Adobe closes 14 holes in Reader and Acrobat
Adobe has released new versions of Reader and Acrobat to close several critical security holes. Versions 10.x, 9.x and 8.x of both products for Windows, Linux and Mac are affected. Adobe recommends that Reader X and Acrobat X users update to version 10.1.1 as this version offers added protection under Windows through its sandbox. However, the vendor has also made Adobe Reader 9.4.6 and 8.3.1, as well as Adobe Acrobat 9.4.6 and 8.3.1, available to download. Adobe Reader 9.4.6 for UNIX is due to be released on 7 November.

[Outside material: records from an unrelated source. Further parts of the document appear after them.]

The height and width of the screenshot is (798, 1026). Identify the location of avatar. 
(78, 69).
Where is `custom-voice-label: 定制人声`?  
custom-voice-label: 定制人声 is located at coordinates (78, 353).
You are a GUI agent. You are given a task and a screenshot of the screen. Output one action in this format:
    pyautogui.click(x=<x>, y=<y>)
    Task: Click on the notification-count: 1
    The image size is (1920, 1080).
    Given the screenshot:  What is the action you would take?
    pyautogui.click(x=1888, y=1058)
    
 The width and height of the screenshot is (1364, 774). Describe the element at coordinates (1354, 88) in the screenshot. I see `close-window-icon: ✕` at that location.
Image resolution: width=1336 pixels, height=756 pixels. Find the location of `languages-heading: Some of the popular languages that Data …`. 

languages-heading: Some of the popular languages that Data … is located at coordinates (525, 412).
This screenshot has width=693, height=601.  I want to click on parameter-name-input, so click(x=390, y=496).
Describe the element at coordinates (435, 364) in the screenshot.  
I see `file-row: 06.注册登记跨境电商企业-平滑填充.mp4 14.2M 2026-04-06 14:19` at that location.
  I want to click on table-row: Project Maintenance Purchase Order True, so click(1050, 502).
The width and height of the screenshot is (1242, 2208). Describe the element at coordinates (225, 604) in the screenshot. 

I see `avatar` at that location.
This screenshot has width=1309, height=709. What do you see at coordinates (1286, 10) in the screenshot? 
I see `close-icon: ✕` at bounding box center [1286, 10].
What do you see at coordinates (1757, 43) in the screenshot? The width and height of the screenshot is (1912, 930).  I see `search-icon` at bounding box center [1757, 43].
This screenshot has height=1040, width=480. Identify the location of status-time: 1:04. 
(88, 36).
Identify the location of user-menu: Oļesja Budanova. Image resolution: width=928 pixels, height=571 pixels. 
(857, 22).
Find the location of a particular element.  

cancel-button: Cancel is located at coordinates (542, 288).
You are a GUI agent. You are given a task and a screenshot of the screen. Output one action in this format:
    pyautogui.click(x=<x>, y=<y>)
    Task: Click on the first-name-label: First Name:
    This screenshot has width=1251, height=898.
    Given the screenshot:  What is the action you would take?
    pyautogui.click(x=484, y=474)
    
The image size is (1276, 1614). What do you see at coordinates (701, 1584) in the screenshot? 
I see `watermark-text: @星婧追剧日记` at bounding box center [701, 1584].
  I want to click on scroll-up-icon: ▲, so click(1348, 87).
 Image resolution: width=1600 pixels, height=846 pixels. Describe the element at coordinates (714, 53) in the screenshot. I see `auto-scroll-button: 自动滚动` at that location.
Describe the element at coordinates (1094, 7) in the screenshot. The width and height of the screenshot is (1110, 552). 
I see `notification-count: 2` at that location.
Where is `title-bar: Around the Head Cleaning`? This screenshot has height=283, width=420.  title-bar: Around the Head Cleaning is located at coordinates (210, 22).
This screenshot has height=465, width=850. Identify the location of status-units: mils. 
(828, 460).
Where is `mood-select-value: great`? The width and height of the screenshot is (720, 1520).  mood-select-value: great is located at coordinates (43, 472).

As previously announced, version 10.x offers an updated Adobe Approved Trust List (AATL) from which Adobe has removed all DigiNotar certificates. The 9.x versions don't yet dynamically update the AATL; this feature is planned to be included in future versions. Until then, users are advised to manually delete the certificates – Adobe has released instructions on how to do so.
A previous update for an Adobe product had attracted criticism from security specialists who said that Adobe had tried to cover up the real number of holes it closed. Adobe had only mentioned 13 holes when describing a Flash Player update, but security specialist Tavis Ormandy, who works for Google, pointed out that more than 400 holes had been closed.